Questions on the material:
• a. Extract the full text on St. Peter's Piazza and Bernini's Baldachino, word for word and with nothing left out.
• b. Gather every line of the records that contains the string "menu", and treat case as significant.
Text for analysis START
The Piazza has 2 focal points. The first is the Blessing Loggia on the façade of St. Peter’s where the Pope gives the Urbi et Orbi blessing on Christmas and Easter.



The second is the Papal apartments where the Pope appears in a window to bless the crowds in the Piazza every Sunday.



The top of the colonnade is lined with giant statues of saints, very roughly carved when viewed up close. The throng of the saints above echoes the throngs of people below. The Piazza was designed for throngs, and is best appreciated when it is being used for a major event like the funeral of Pope John Paul II. The church seems to reach out to embrace the faithful crowds

Funeral of Pope John Paul II

Bernini is responsible in one way or another for most of the decoration we see in Saint Peter’s. The interior of the Basilica is so vast that the center of it all, the high altar and tomb of Peter, would be lost in all the grandeur.



Bernini’s first major work for Saint Peter’s was also his most prodigious and important, the Baldachino over the high altar of Saint Peter’s. The Baldachino announces the altar’s presence to all the church.



At 98 feet high, the Baldachino is one of the most prodigious works of bronze casting in history. Bronze fittings from the roof of the Pantheon were melted down for this project inspiring the famous pasquinade, “What the Barbarians dared not do was done by the Barberini.” However, the original bronze doors of the Pantheon remain untouched and are still there to be seen. The great columns are hollow cast bronze filled with structural concrete. The roof is cast bronze and hammered copper around a framework of oak timbers.



The ciborium, a permanent stone canopy over the altar, was a standard feature of ancient and medieval Roman churches, including ancient St. Peter’s. It was a kind of small building within a building. Here is the 13th century ciborium over the altar of Santa Cecilia in Trastevere. The sculpture of the martyred Saint Cecilia is by Carlo Maderno, the architect of St. Peter’s nave and façade.

Ciborium of Santa Cecilia in Trastevere, Rome

Bernini’s great ciborium for Saint Peter’s is a dramatic hybrid of sculpture and architecture. It uses architectural elements, but it is dynamic and dramatic like a great work of sculpture. The dark bronze sparkling with gilded spots unequivocally draws all attention to itself in the gold and white church.
Text for analysis END
Raw data START
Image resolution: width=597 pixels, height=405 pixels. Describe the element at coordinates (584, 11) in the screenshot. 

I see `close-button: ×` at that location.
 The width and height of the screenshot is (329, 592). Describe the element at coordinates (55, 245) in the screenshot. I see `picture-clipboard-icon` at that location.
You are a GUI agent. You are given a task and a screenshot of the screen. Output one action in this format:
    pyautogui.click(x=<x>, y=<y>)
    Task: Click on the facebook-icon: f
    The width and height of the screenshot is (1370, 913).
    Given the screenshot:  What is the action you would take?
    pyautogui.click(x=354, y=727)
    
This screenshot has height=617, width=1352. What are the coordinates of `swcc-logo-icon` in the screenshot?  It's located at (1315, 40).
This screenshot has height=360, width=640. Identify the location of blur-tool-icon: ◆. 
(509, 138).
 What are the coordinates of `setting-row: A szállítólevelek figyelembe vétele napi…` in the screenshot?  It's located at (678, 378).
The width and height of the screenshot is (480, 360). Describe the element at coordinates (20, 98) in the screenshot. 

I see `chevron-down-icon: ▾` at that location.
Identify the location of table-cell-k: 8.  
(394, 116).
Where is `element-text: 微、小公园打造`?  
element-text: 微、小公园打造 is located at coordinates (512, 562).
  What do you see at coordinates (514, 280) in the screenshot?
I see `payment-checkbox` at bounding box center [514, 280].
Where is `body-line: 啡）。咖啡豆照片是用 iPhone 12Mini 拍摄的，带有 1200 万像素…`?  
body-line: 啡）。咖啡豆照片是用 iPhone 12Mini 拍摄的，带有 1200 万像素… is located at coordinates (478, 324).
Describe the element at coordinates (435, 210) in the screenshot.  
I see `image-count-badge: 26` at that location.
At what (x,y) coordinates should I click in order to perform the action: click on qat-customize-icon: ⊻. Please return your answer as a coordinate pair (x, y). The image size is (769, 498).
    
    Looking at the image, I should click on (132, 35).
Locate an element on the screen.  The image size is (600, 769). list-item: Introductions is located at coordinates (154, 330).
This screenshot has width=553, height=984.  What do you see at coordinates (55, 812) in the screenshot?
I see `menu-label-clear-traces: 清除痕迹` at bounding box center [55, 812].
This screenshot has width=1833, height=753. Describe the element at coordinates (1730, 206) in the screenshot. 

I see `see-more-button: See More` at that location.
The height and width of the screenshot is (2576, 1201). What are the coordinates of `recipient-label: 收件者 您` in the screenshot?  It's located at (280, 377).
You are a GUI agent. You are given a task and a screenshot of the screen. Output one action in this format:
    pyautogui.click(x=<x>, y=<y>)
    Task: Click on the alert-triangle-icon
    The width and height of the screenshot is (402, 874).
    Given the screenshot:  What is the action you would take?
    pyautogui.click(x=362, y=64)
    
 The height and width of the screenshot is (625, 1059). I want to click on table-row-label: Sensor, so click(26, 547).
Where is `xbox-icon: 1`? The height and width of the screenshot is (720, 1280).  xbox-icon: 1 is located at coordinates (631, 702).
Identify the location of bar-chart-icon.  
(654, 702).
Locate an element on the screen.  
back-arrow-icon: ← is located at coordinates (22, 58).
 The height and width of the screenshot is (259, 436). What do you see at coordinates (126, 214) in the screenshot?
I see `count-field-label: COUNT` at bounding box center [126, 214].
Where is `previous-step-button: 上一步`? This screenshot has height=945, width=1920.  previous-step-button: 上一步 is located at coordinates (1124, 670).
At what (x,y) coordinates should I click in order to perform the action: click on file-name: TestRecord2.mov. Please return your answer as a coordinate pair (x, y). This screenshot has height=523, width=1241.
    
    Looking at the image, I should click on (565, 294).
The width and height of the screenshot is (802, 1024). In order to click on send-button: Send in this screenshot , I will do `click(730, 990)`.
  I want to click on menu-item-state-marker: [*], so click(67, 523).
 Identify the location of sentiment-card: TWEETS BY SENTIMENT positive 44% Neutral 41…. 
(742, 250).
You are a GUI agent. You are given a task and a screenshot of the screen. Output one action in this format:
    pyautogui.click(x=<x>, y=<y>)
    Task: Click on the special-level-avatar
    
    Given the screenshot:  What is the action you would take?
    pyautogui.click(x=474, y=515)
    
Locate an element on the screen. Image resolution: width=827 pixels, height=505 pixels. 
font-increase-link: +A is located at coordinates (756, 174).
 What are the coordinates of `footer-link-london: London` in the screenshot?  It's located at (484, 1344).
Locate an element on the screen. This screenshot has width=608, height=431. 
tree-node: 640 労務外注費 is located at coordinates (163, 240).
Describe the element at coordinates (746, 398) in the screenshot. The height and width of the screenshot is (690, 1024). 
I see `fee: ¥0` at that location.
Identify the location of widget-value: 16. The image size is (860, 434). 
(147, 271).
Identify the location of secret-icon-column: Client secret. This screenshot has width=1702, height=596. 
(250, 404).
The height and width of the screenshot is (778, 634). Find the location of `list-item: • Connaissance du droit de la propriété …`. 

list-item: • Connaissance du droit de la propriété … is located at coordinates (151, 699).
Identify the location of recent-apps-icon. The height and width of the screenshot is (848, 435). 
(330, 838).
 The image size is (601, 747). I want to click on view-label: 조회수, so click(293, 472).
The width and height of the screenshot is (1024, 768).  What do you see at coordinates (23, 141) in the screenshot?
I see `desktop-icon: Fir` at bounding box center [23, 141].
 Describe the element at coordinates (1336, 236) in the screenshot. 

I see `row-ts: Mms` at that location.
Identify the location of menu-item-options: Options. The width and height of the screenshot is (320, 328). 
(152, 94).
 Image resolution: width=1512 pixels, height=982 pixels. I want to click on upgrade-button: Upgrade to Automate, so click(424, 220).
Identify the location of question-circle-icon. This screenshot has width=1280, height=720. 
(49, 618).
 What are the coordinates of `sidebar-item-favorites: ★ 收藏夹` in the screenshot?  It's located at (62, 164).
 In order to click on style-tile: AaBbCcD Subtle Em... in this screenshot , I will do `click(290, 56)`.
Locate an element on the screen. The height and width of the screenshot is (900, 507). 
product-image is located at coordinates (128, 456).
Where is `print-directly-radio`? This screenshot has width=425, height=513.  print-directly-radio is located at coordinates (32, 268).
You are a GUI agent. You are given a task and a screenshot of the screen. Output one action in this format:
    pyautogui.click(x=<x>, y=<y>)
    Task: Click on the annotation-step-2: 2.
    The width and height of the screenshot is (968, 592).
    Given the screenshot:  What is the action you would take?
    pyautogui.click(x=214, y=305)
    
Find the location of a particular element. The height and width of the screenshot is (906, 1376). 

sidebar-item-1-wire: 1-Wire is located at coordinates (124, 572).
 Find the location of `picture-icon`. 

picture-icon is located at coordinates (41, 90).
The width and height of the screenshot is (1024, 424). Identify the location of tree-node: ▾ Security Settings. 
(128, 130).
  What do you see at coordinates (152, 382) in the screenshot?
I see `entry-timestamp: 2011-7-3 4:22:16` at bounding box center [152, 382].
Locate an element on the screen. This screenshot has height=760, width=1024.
Raw data END
Answers for each item:
• a.
The Piazza has 2 focal points. The first is the Blessing Loggia on the façade of St. Peter’s where the Pope gives the Urbi et Orbi blessing on Christmas and Easter.



The second is the Papal apartments where the Pope appears in a window to bless the crowds in the Piazza every Sunday.



The top of the colonnade is lined with giant statues of saints, very roughly carved when viewed up close. The throng of the saints above echoes the throngs of people below. The Piazza was designed for throngs, and is best appreciated when it is being used for a major event like the funeral of Pope John Paul II. The church seems to reach out to embrace the faithful crowds

Funeral of Pope John Paul II

Bernini is responsible in one way or another for most of the decoration we see in Saint Peter’s. The interior of the Basilica is so vast that the center of it all, the high altar and tomb of Peter, would be lost in all the grandeur.



Bernini’s first major work for Saint Peter’s was also his most prodigious and important, the Baldachino over the high altar of Saint Peter’s. The Baldachino announces the altar’s presence to all the church.



At 98 feet high, the Baldachino is one of the most prodigious works of bronze casting in history. Bronze fittings from the roof of the Pantheon were melted down for this project inspiring the famous pasquinade, “What the Barbarians dared not do was done by the Barberini.” However, the original bronze doors of the Pantheon remain untouched and are still there to be seen. The great columns are hollow cast bronze filled with structural concrete. The roof is cast bronze and hammered copper around a framework of oak timbers.



The ciborium, a permanent stone canopy over the altar, was a standard feature of ancient and medieval Roman churches, including ancient St. Peter’s. It was a kind of small building within a building. Here is the 13th century ciborium over the altar of Santa Cecilia in Trastevere. The sculpture of the martyred Saint Cecilia is by Carlo Maderno, the architect of St. Peter’s nave and façade.

Ciborium of Santa Cecilia in Trastevere, Rome

Bernini’s great ciborium for Saint Peter’s is a dramatic hybrid of sculpture and architecture. It uses architectural elements, but it is dynamic and dramatic like a great work of sculpture. The dark bronze sparkling with gilded spots unequivocally draws all attention to itself in the gold and white church.

• b.
I see `menu-label-clear-traces: 清除痕迹` at bounding box center [55, 812].
  I want to click on menu-item-state-marker: [*], so click(67, 523).
Identify the location of menu-item-options: Options. The width and height of the screenshot is (320, 328). 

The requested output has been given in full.